*Job 1*.
Express the records as a JSON list of strings, one string per line, from the line containing "Given: Select 全国地番図公開マップ from the list" through the end of the records, both ends included. Skip blank lines and leave the pictures out.

Experimental Results and Computational Fluid Dynamics Simulations of Labyrinth and Pocket Damper Seals for Wet Gas Compression

[+] Author and Article Information
Giuseppe Vannini

GE Oil & Gas,
Via F. Matteucci, 2,
Florence 50127, Italy
e-mail: Giuseppe.Vannini@ge.com

Matteo Bertoneri

GE Oil & Gas,
Via F. Matteucci, 2,
Florence 50127, Italy
e-mail: Matteo.Bertoneri@ge.com

Kenny Krogh Nielsen

Lloyd's Register Consulting,
Strandvejen 104A,
Hellerup DK-2900, Denmark
e-mail: Kenny.Krogh-Nielsen@lr.org

Piero Iudiciani

Lloyd's Register Consulting,
Strandvejen 104A,
Hellerup DK-2900, Denmark
e-mail: Piero.Iudiciani@lr.org

Robert Stronach

Lloyd's Register Consulting,
Strandvejen 104 A,
Hellerup DK-2900, Denmark
e-mail: Robert.Stronach@lr.org

Contributed by the Structures and Dynamics Committee of ASME for publication in the JOURNAL OF ENGINEERING FOR GAS TURBINES AND POWER. Manuscript received July 14, 2015; final manuscript received August 27, 2015; published online October 27, 2015. Editor: David Wisler.

*Dataset extract*.

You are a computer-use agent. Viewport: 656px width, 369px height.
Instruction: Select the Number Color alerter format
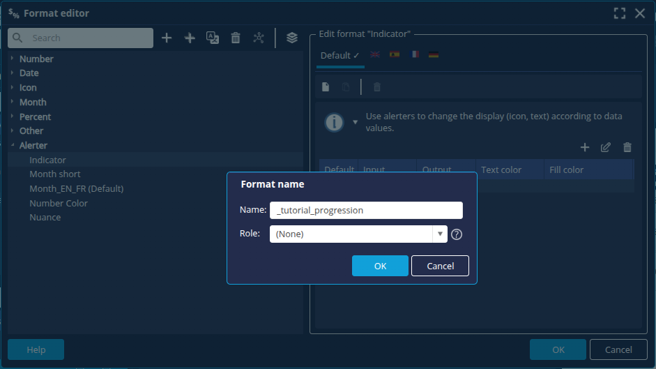(59, 203)
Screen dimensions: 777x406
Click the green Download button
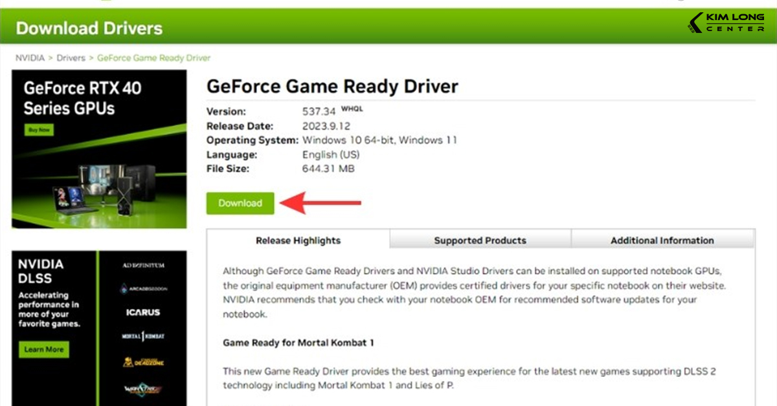tap(240, 203)
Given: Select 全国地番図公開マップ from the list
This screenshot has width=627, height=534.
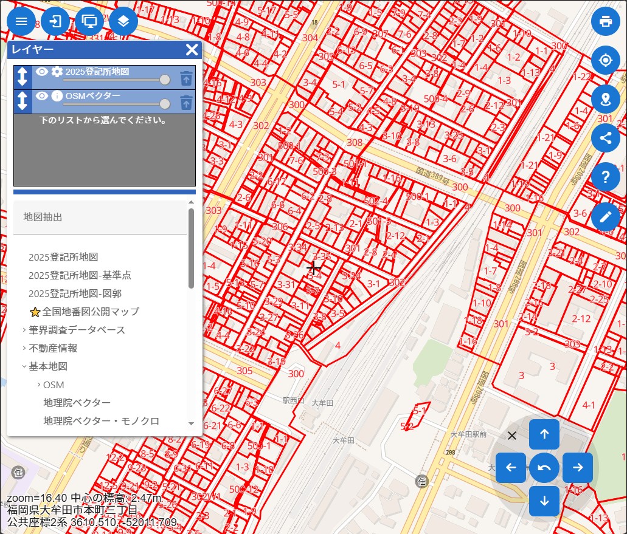Looking at the screenshot, I should tap(91, 312).
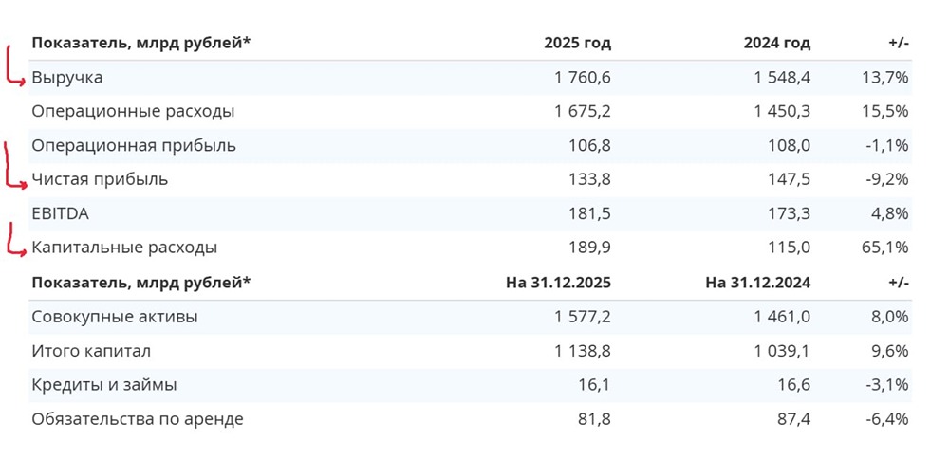949x459 pixels.
Task: Click the "На 31.12.2025" column header
Action: 559,283
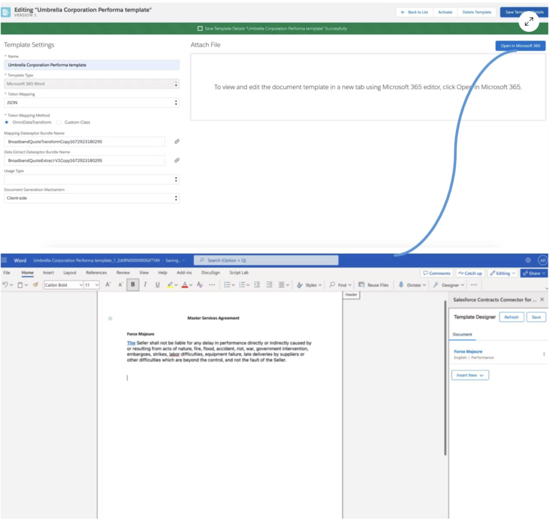
Task: Click the Comments icon
Action: [x=437, y=274]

*Job 2*.
Based on the article information, answer yes or no to each statement and quote the words that decide it: (a) the manuscript was first received in July 2015; (b) the article was published online in September 2015; (c) the article was contributed by the Structures and Dynamics Committee of ASME.

*Output 1*.
[
  "Given: Select 全国地番図公開マップ from the list",
  "This screenshot has width=627, height=534.",
  "Looking at the screenshot, I should tap(91, 312).",
  "949x459 pixels.",
  "Task: Click the \"На 31.12.2025\" column header",
  "Action: 559,283",
  "Task: Click the Comments icon",
  "Action: [x=437, y=274]"
]

*Output 2*.
(a) Yes: "Manuscript received July 14, 2015"
(b) No: "published online October 27, 2015"
(c) Yes: "Contributed by the Structures and Dynamics Committee of ASME"